Vous riez avec mépris des superstitions de l´Hottentot. Mais vos prêtres ne vous empoisonnent-ils pas en naissant de préjugés qui font le supplice de votre vie, qui sèment la division dans vos familles, qui arment vos contrées les unes contre les autres ? Vos pères se sont cent fois égorgés pour des questions incompréhensibles.
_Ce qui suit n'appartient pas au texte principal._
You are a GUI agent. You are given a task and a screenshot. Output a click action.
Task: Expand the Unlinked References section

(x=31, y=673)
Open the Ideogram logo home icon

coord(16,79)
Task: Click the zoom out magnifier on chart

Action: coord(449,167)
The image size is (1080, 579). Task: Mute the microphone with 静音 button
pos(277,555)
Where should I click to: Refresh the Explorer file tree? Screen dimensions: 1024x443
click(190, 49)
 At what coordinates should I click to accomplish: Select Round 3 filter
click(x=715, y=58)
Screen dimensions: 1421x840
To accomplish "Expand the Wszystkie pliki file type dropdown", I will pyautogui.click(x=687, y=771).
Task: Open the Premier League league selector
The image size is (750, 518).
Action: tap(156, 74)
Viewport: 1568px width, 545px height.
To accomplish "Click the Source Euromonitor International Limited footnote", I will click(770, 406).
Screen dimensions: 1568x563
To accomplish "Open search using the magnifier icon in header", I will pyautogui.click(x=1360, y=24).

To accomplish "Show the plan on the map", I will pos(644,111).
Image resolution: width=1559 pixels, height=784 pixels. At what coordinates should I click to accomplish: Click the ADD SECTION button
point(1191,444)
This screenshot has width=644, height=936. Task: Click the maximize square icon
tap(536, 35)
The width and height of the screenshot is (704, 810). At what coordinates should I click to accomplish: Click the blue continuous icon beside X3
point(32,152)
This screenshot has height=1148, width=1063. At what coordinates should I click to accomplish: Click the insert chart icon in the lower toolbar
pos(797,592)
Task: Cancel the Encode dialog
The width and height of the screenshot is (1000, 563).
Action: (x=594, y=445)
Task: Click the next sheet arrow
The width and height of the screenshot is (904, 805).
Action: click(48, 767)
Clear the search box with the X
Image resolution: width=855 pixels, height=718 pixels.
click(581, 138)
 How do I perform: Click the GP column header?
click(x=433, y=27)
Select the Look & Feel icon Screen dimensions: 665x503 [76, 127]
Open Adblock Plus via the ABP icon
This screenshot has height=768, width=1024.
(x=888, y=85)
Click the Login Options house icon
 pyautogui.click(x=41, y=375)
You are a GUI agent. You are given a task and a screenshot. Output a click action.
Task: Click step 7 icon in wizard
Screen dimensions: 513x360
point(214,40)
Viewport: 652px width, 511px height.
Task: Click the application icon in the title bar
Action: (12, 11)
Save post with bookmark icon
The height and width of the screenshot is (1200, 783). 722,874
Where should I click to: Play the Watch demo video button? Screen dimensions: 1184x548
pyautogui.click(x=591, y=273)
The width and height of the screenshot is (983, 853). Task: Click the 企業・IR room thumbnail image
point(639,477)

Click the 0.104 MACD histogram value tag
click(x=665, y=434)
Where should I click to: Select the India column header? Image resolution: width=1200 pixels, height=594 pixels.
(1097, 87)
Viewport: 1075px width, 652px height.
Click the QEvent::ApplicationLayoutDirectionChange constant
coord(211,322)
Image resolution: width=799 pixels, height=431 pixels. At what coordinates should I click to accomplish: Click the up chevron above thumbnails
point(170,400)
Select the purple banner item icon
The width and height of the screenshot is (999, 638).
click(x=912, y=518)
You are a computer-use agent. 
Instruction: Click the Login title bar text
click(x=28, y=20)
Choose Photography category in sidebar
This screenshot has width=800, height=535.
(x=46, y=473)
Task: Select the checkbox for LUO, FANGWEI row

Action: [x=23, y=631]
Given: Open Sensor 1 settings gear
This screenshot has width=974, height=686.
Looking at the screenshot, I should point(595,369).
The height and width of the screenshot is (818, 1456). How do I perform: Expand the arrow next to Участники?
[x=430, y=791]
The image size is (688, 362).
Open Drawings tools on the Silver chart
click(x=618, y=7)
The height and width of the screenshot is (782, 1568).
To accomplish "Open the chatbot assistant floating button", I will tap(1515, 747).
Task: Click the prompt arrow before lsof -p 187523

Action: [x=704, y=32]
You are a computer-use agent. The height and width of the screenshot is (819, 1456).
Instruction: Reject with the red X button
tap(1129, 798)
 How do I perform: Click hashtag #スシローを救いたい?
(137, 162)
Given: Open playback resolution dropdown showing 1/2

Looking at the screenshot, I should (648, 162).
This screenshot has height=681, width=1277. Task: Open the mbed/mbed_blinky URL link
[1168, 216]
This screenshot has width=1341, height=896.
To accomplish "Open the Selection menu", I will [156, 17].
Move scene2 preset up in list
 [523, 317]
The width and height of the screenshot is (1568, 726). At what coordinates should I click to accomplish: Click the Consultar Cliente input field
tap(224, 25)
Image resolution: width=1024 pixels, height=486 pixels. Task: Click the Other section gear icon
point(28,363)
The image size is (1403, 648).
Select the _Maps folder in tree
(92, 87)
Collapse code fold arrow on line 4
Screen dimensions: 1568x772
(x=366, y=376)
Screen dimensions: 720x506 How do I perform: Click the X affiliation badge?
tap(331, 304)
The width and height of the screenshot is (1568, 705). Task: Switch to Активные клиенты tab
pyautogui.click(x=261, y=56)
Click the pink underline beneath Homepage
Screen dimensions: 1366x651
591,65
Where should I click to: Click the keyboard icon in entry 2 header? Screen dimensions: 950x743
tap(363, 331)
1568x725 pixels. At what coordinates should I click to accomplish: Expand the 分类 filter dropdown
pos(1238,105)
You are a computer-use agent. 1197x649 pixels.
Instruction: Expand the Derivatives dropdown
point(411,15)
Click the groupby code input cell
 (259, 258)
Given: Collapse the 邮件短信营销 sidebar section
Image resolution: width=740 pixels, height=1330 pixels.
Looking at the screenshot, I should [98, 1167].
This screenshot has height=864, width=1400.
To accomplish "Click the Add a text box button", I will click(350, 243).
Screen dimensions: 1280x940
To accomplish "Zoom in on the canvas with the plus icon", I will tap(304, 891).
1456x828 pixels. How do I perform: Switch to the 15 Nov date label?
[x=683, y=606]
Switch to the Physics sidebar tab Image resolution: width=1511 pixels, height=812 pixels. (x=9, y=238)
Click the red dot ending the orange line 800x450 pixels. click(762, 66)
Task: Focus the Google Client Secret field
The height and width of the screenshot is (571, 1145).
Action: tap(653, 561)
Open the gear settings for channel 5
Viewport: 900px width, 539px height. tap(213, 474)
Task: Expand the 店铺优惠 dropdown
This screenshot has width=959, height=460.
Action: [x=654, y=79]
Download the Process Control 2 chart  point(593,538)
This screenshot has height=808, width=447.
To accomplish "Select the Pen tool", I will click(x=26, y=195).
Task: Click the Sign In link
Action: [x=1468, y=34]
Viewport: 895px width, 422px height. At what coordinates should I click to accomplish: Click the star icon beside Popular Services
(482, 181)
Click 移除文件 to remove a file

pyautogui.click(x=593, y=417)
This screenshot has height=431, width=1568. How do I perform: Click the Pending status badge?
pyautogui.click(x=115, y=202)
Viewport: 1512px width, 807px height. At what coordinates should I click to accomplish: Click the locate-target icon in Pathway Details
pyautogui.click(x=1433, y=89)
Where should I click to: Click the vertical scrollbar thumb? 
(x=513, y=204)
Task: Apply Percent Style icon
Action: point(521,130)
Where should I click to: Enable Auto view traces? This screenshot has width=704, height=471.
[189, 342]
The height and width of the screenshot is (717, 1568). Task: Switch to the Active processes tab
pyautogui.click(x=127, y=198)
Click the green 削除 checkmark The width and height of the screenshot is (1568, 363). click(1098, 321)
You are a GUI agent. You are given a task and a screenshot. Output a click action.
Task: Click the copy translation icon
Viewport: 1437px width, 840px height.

Ces temps de frénésie renaîtront, et vous vous massacrerez encore.

Vous êtes fiers de vos lumières : mais à quoi vous servent-elles ? de quelle utilité seraient-elles à l´Hottentot ? Est-il donc si important de savoir parler de la vertu sans la pratiquer ? Quelle obligation vous aura le sauvage lorsque vous lui aurez porté des arts sans lesquels il est satisfait, des industries qui ne feraient que multiplier ses besoins et ses travaux, des lois dont il ne peut se promettre plus de sécurité que vous n´en avez ?

Encore si, lorsque vous avez abordé sur ses rivages, vous vous étiez proposé de l´amener à une vie plus policée, à des mœurs qui vous paraissaient préférables aux siennes, on vous excuserait. Mais vous êtes descendus dans son pays pour l´en dépouiller. Vous ne vous êtes approchés de sa cabane que pour l´en chasser, que pour le substituer, si vous le pouviez, à l´animal qui laboure sous le fouet de l´agriculteur, que pour achever de l´abrutir, que pour satisfaire votre cupidité.

Fuyez, malheureux Hottentots, fuyez ! enfoncez-vous dans vos forêts. Les bêtes féroces qui les habitent sont moins redoutables que les monstres sous l´empire desquels vous allez tomber. Le tigre vous déchirera peut-être, mais il ne vous ôtera que la vie. L´autre vous ravira l´innocence et la liberté. Ou si vous vous en sentez le courage, prenez vos haches, tendez vos arcs, faites pleuvoir sur ces étrangers vos flèches empoisonnées. Puisse-t-il n´en rester aucun pour porter à leurs citoyens la nouvelle de leur désastre !

Mais hélas ! vous êtes sans défiance, et vous ne les connaissez pas. Ils ont la douceur peinte sur leurs visages. Leur maintien promet une affabilité qui vous en imposera. Et comment ne vous tromperait-elle pas ? c´est un piège pour eux-mêmes. La vérité semble habiter sur leurs lèvres. En vous abordant, ils s´inclineront. Ils auront une main placée sur la poitrine. Ils tourneront l´autre vers le ciel, ou vous la présenteront avec amitié. Leur geste sera celui de la bienfaisance ; leur regard celui de l´humanité : mais la cruauté, mais la trahison sont au fond de leur cœur. Ils disperseront vos cabanes ; ils se jetteront sur vos troupeaux ; ils corrompront vos femmes ; ils séduiront vos filles. Ou vous vous plierez à leurs folles opinions, ou ils vous massacreront sans pitié. Ils croient que celui qui ne pense pas comme eux est indigne de vivre. Hâtez-vous donc, embusquez-vous ; et lorsqu´ils se courberont d´une manière suppliante et perfide, percez leur la poitrine. Ce ne sont pas les représentations de la justice qu´ils n´écoutent pas, ce sont vos flèches qu´il faut leur adresser. Il en est temps ; Riebeck approche [NDLR : administrateur de la Compagnie des Indes orientales]. Celui-ci ne vous fera peut-être pas tout le mal que je vous annonce ; mais cette feinte modération ne sera pas imitée par ceux qui le suivront. Et vous, cruels Européens, ne vous irritez pas de ma harangue. Ni l´Hottentot, ni l´habitant des contrées qui vous restent à dévaster ne l´entendront. Si mon discours vous offense, c´est que vous n´êtes pas plus humains que vos prédécesseurs ; c´est que vous voyez dans la haine que je leur ai vouée celle que j´ai pour vous.